韩修齐好心的把方才韩烨给他的帕子递了过去,小声道:“爹爹要不要擦一擦?”
韩烨这才回过了神来,接了帕子胡乱的擦了擦,见唐荣已经打了热水过来,便开口道:“自己去洗洗睡吧。”
韩修齐小嘴里还咬着一只螃蟹腿,听韩烨这么说,依依不舍松开了,放在自己跟前的小碟子里。
小男孩老实又听话,反倒让韩烨有些无所适从,微微蹙了蹙眉,叹息道:“吃完了再去洗。”
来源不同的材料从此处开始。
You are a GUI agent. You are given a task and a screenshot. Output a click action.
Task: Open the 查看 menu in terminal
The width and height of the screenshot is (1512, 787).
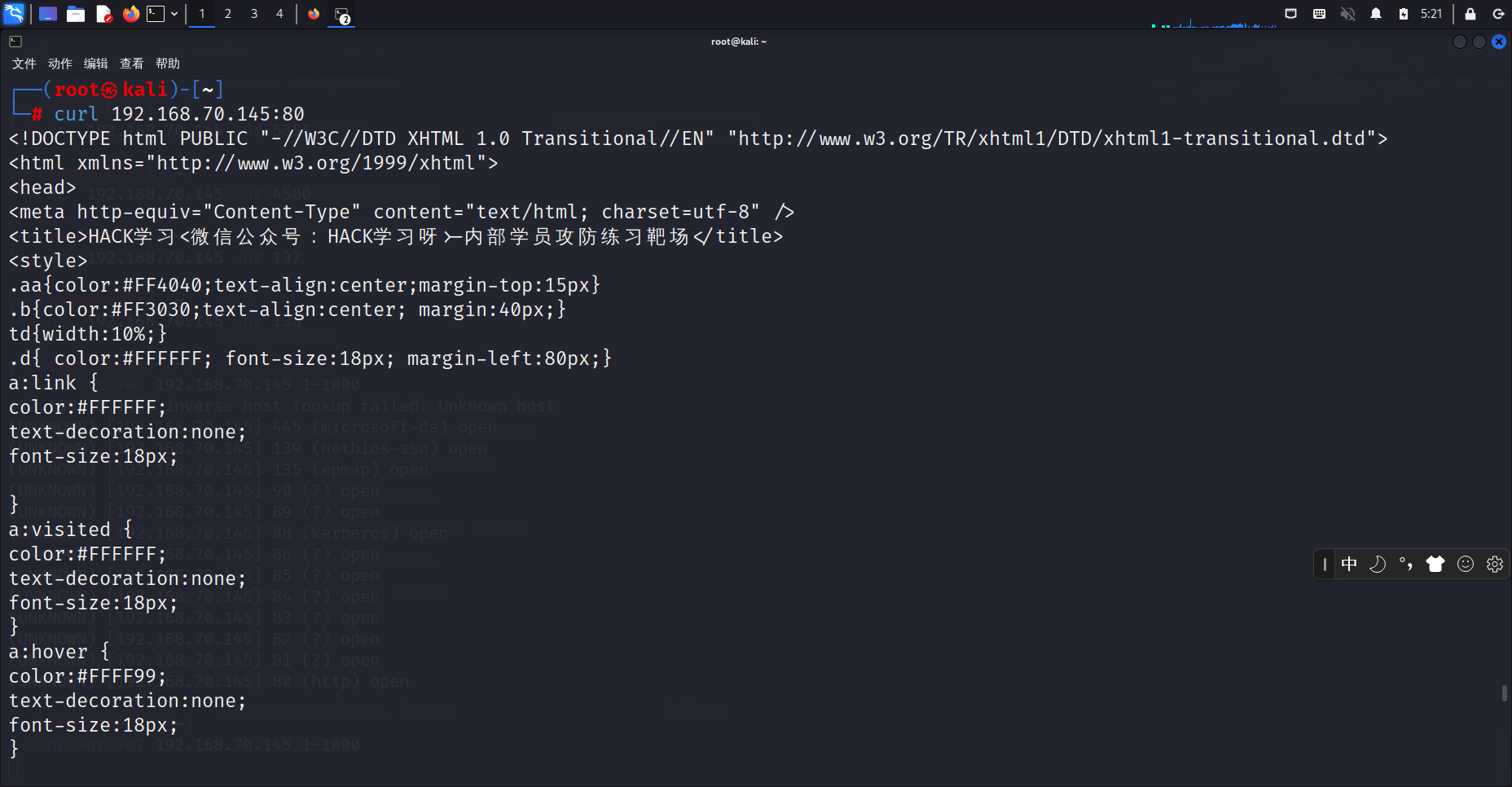(131, 63)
韩修齐黑眼珠子一亮,一个劲的点着头,高高兴兴的又对付起那几只蟹腿来了。
雨到了半夜终究停了,韩修齐已经睡下,唐荣提了药箱,进房来为韩烨换药。
白日里衣服湿了,包扎伤口的绷带也潮了,开裂的伤处又沁出了血来。
唐荣一边帮他清理伤口的血痂,一边道:“世子这伤,不该喝酒的。”
韩烨已经脱了上衣,露出精壮的肌肉和匀称的腰腹来,感觉到身后的传来的痛觉,咬咬牙道:“多管闲事……”
五十年陈的古越龙山啊,他自己都没舍得喝,他不多喝两杯,岂不是全便宜了那恶妇?
唐荣也不知道自家主子怎么就动起了火来,忍不住缩了缩脖子,将手上的力道又放轻了几分,见韩烨没再给他脸色看,这才松了一口气,包扎好了伤口,往外头去了。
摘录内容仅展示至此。